I even walked away from it for a couple of weeks. I hated the thing that much. It wasn’t that there was anything wrong with it. I just didn’t care at all. I’m sure that’s because I remember all the hype in the trailers and the speculation about what the glimpsed monster really was. So why was I being shown a bunch of friends being average people? Where was my monster?

It got better once the “earthquake” hit Manhattan. Seeing the head of Lady Liberty come rolling into the shot certainly got the adrenaline stirring and the curiosity too. The ensuing action, with a debris cloud driving itself down the avenue, a heroic if idiotic decision to go back in the wrong direction to rescue our hero’s lady love from her apartment in the explodey zone, and some way cool climbing up a partially destroyed building to get to her leaning like knocked over Legos building, was exciting in spite of my already roiling resistance.

As her rescue took place, I admitted to myself that it was indeed heroic, even as I railed mentally at its implausibility. I acknowledged the themes of love and loyalty and friendship, not to mention insanely courageous actions. I watched to the end.

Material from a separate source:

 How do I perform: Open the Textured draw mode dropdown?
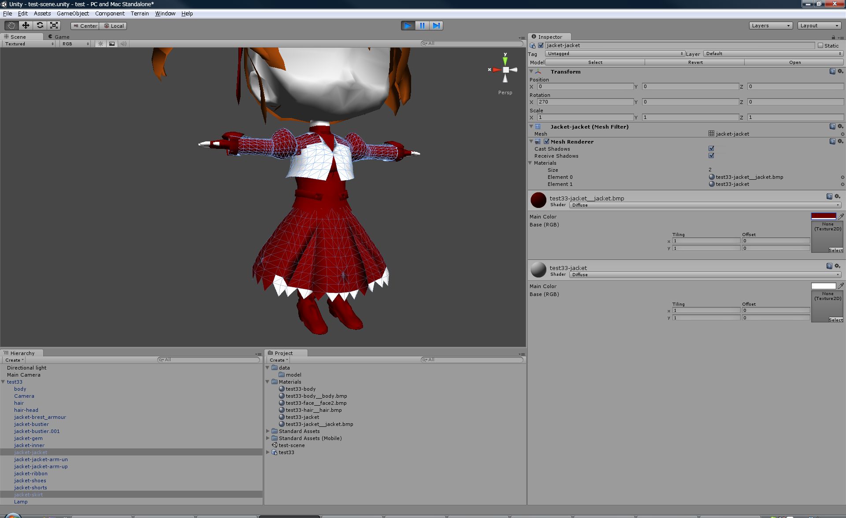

I finished the movie hating it.

Then I started thinking about it. It was as if disjointed and disparate pieces started falling into place. Before long I was forced to resort to a lengthy trip through Googleland to help me understand what the heck I’d just watched. A lot of people liked Cloverfield. A lot of people got it big time. I love science fiction meets monsters meets action movies. So why didn’t I get it while I watched it? Why didn’t I love it during…it? Why did I have to have the reasons so many people loved it explained to me by the internet?

I’m sorry to say it was because my biggest movie pet peeve, extended openings (especially extended all the way through the first act) that don’t seem to match what trailers make me
expect well in advance can sometimes blind me to what comes after. In hindsight, I know I missed a lot of details about the monster and its actions that would have made me like it more as I watched. I feel like I saw a different movie from the one the internet in all its gloriously mishmashed glory showed me after the fact. People are passionate in their dissection of every single monster (or monsters, perhaps?) sighting. Their attention to detail catching is contiguous. It’s also often intelligent and articulate.

What it all comes down to is twofold.

1. Be aware of your own prejudging triggers and try to overcome them just in case you’re actually watching a good movie after all.

2. Trust the man who gave us Alias and Lost and Fringe and successfully rebooted Star Trek, for goodness sake, to know how to tell a story.